__Data for this exercise__:

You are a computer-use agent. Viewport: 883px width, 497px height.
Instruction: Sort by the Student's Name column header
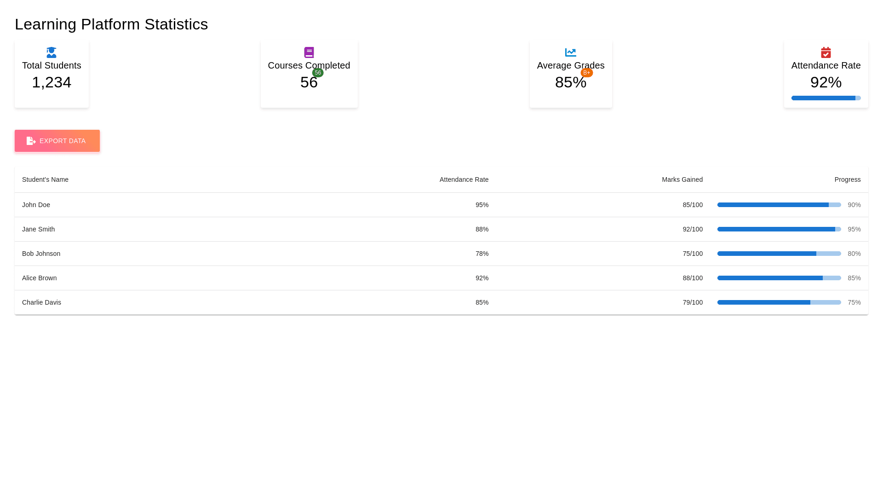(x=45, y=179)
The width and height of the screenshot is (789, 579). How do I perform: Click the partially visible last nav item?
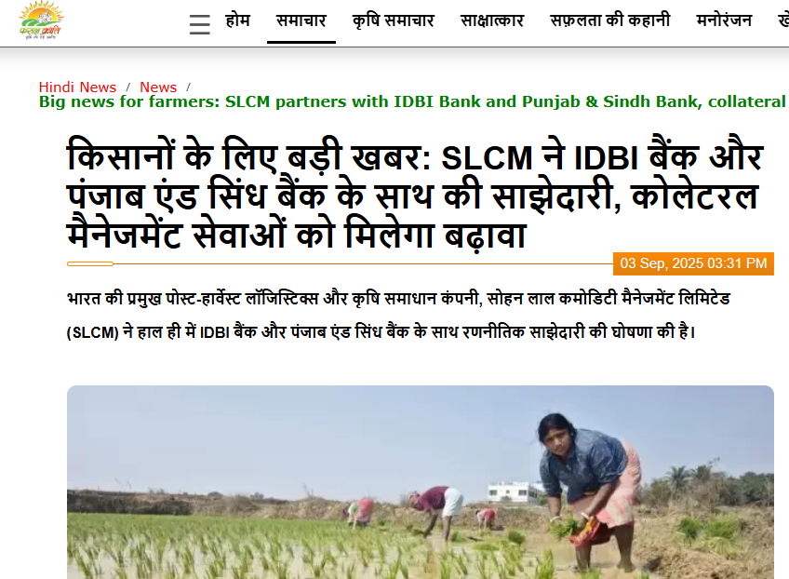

--

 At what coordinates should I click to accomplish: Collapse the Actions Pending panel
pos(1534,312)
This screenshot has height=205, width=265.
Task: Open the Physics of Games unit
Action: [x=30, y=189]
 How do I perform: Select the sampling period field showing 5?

--

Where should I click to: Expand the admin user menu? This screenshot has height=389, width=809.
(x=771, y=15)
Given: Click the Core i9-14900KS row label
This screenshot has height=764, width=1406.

__Work to be completed__:
Within the entries above, give again exactly the lines starting at the one that contains "Instruction: Sort by" and ending at the one that contains "The width and", leaving out the pictures.

__Solved exercise__:
Instruction: Sort by the Student's Name column header
(x=45, y=179)
The width and height of the screenshot is (789, 579). How do I perform: Click the partially visible last nav item?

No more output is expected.